-------- INFORMATION PROVIDED

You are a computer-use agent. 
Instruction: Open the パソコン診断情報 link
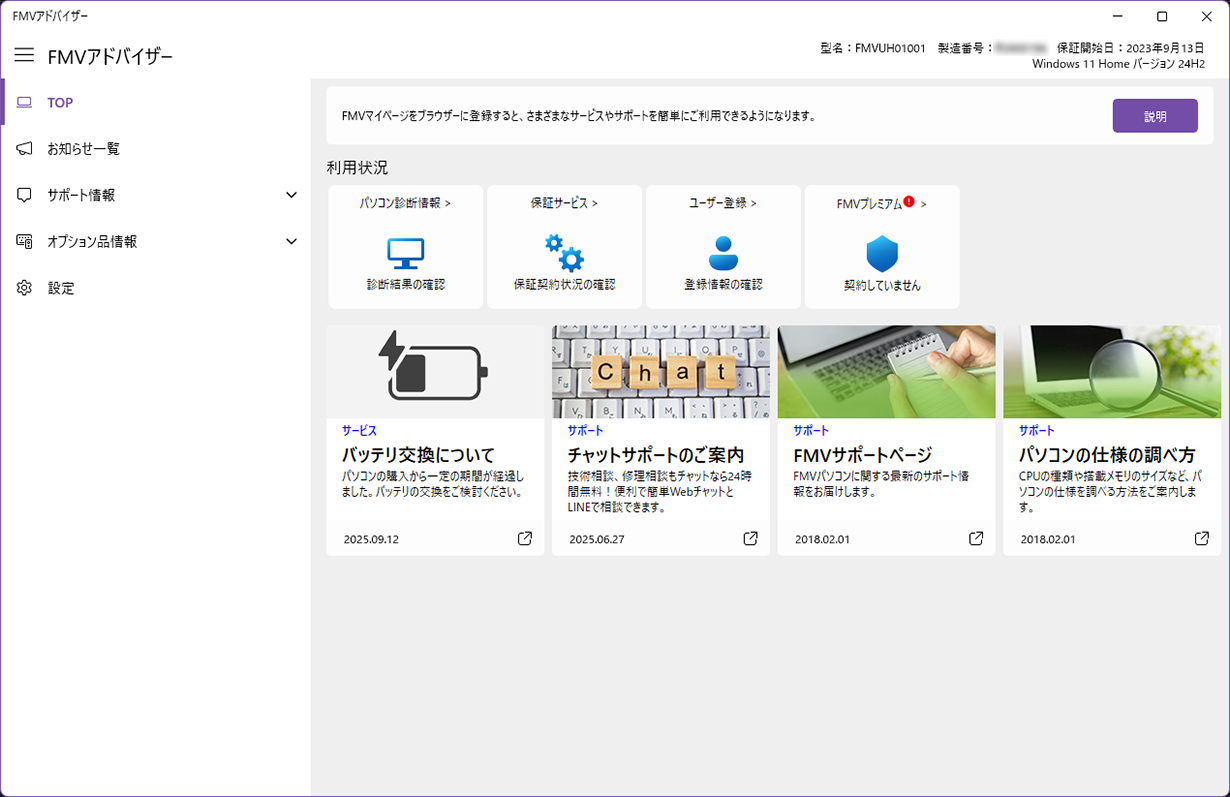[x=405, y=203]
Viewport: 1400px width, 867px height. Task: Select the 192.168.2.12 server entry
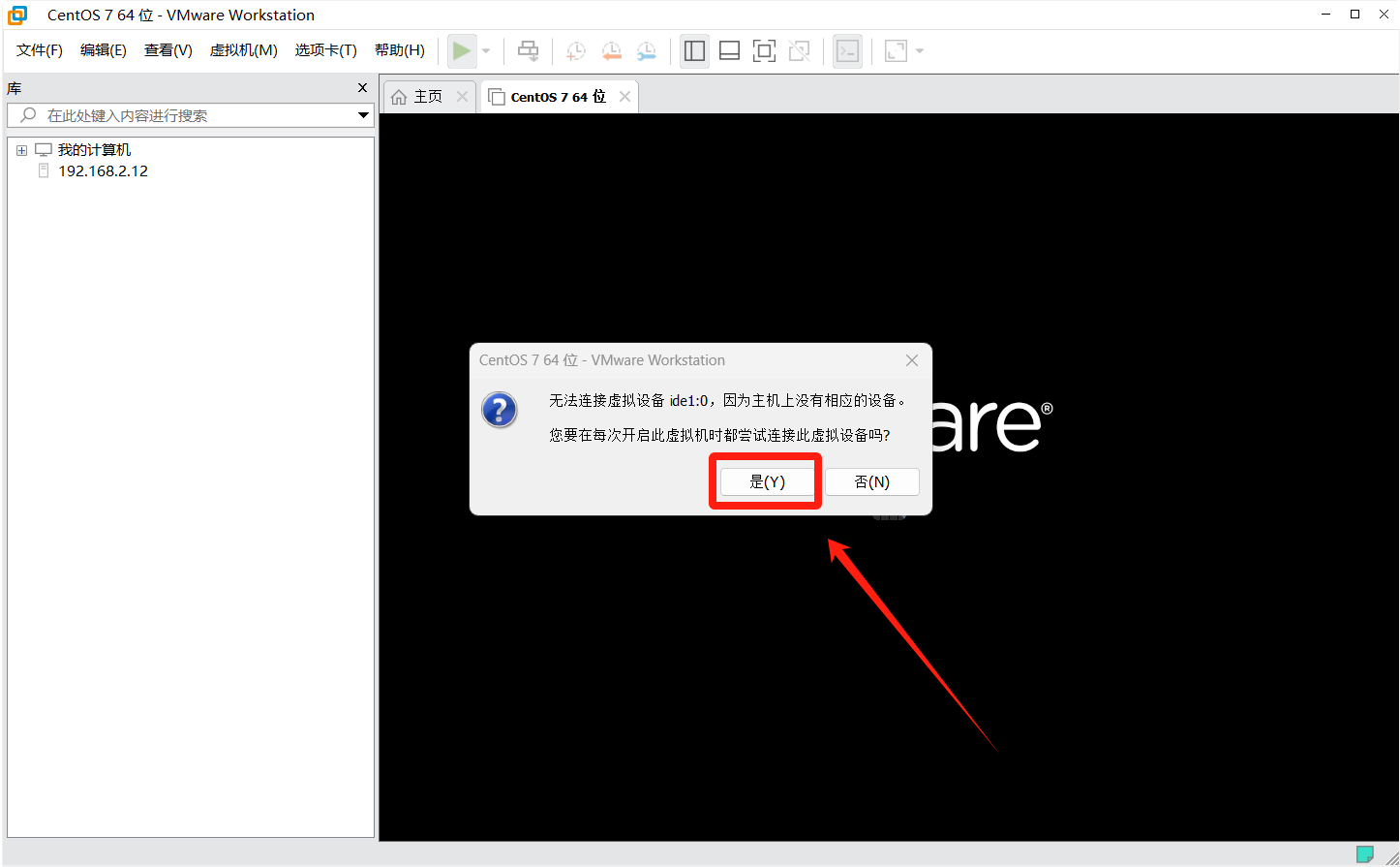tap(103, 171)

----------------
-------- INFORMATION PROVIDED

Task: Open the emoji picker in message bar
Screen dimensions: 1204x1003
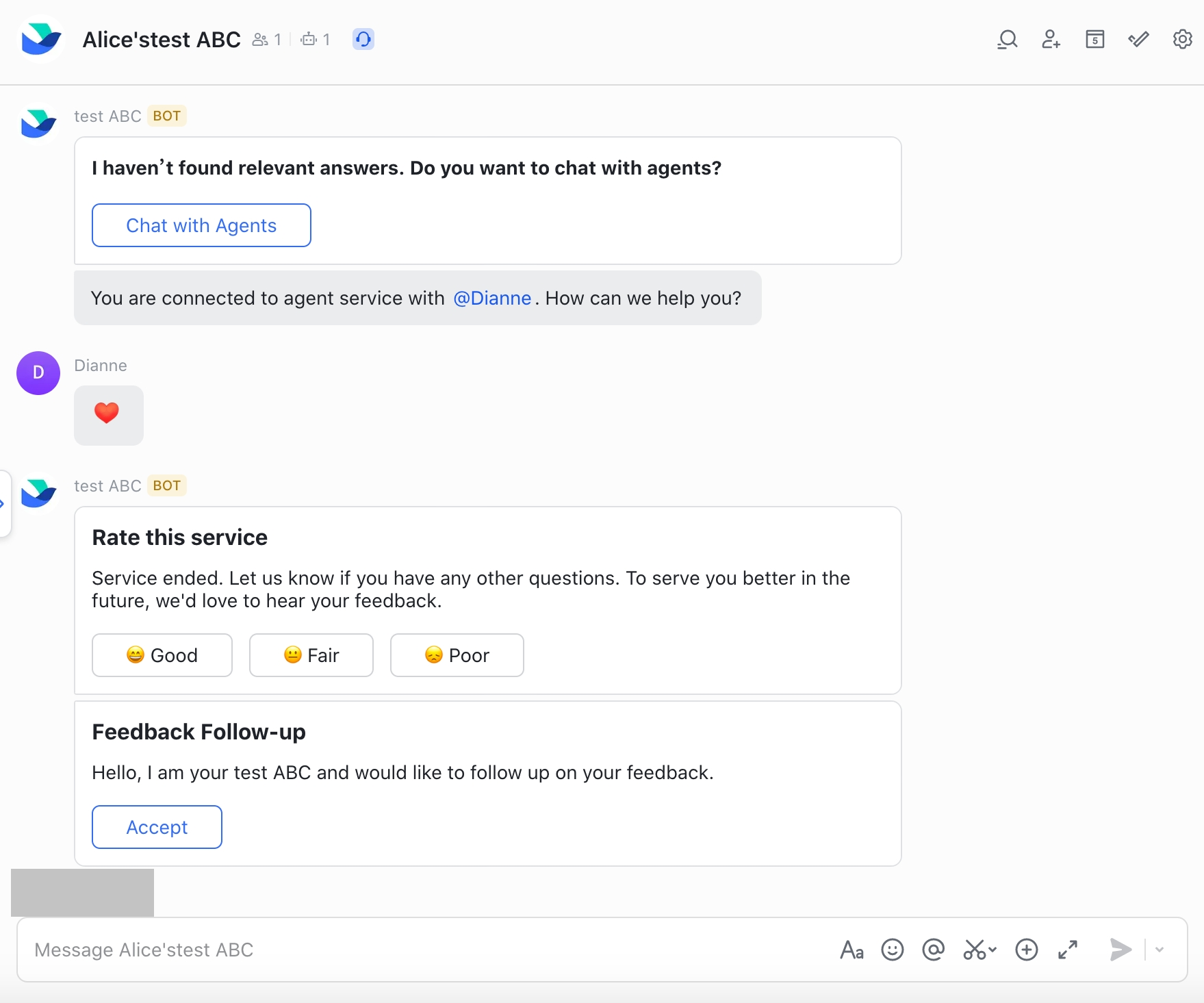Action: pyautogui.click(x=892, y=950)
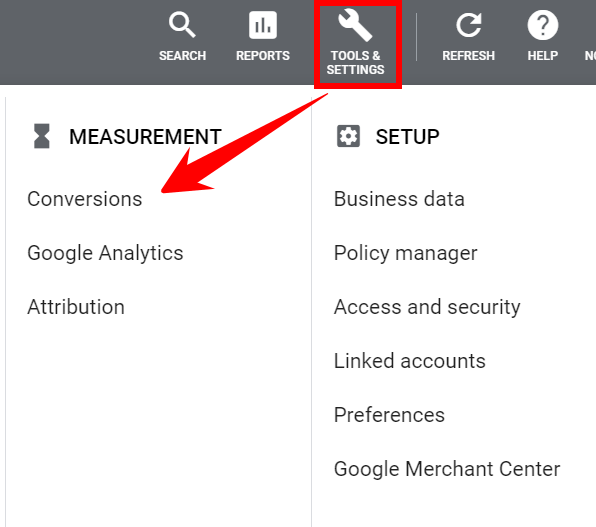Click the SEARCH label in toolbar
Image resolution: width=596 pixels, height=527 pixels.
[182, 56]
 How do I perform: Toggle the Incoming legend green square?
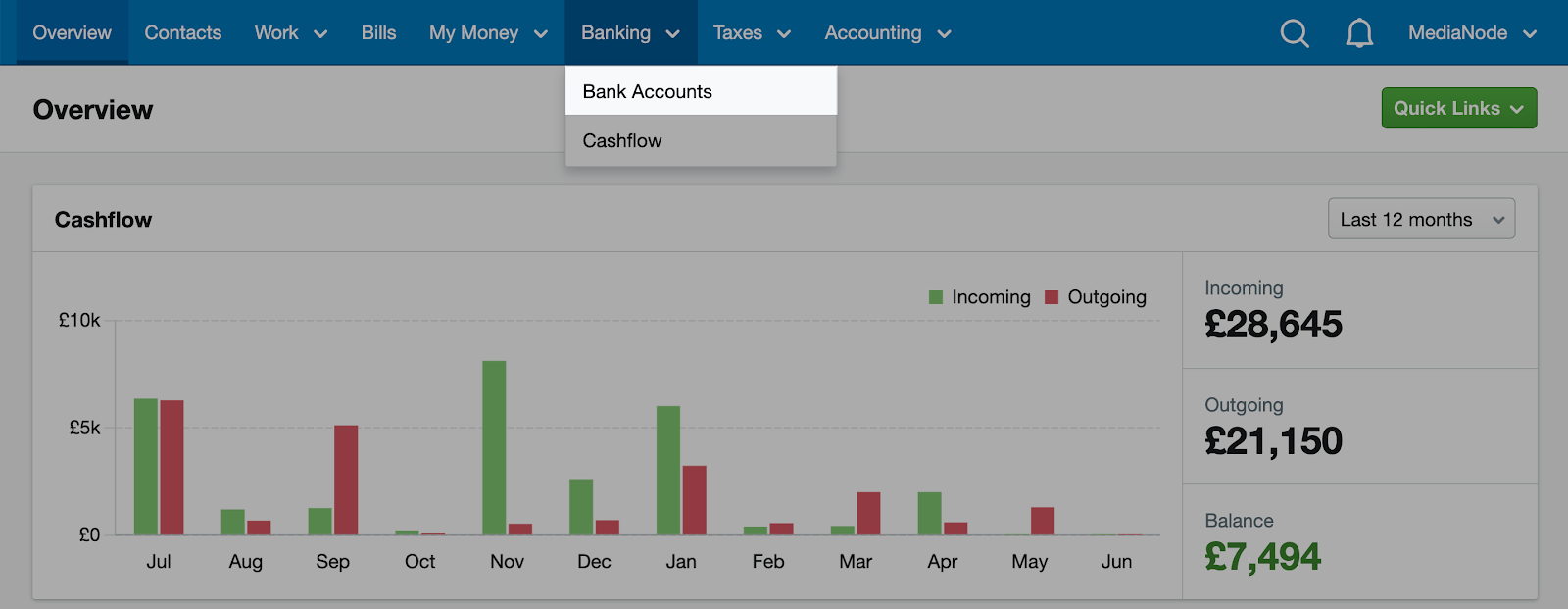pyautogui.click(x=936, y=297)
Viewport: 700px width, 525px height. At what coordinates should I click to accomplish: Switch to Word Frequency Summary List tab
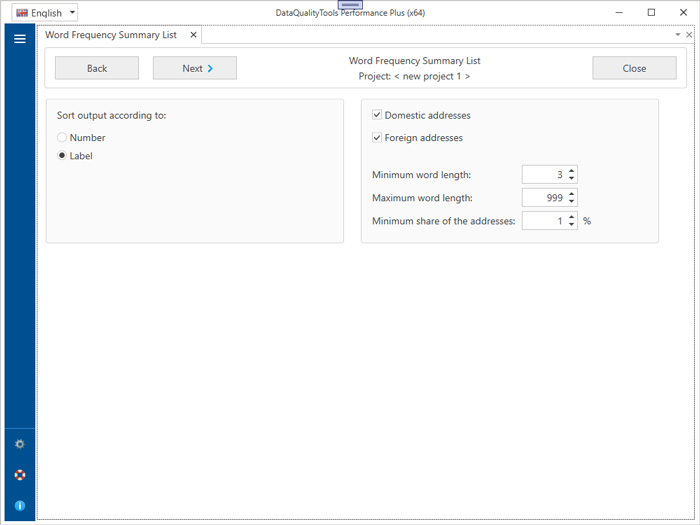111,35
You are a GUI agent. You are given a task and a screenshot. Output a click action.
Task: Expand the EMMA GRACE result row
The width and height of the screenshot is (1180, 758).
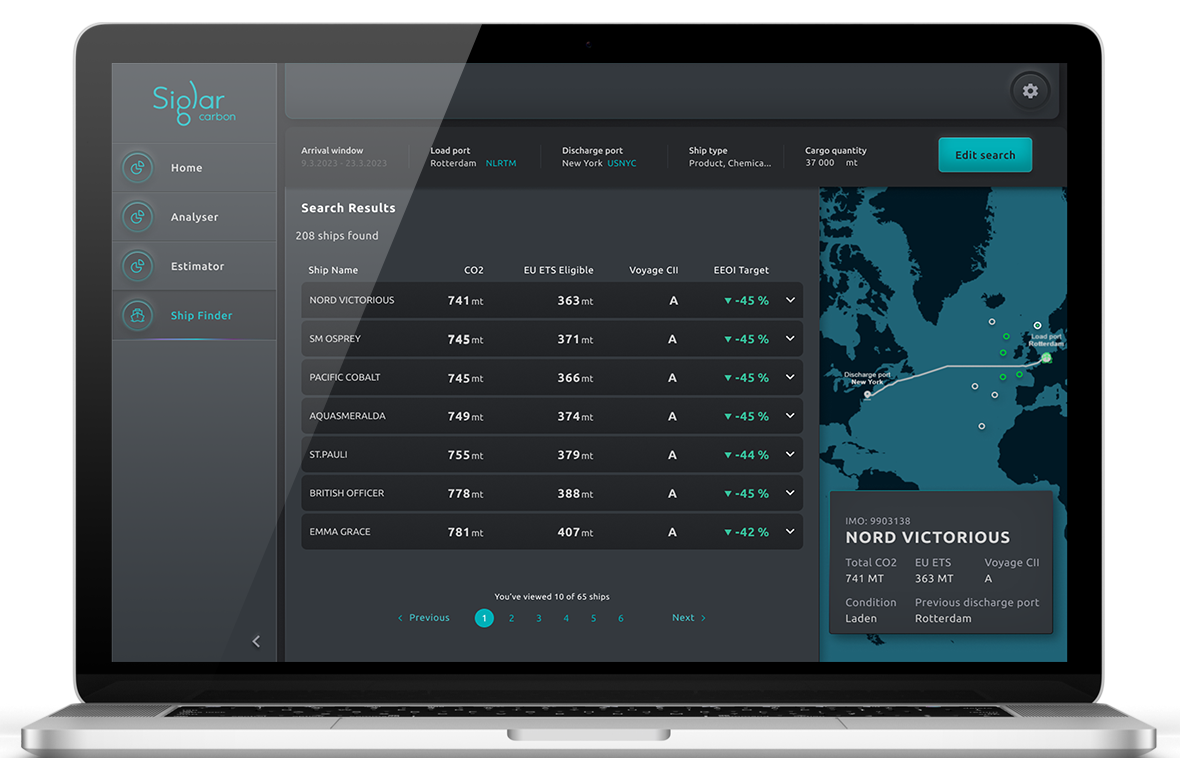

----------------

Whenever a line of the entries contains "screenshot", it counts toward the total; state that total alone.

### WORKED SOLUTION
2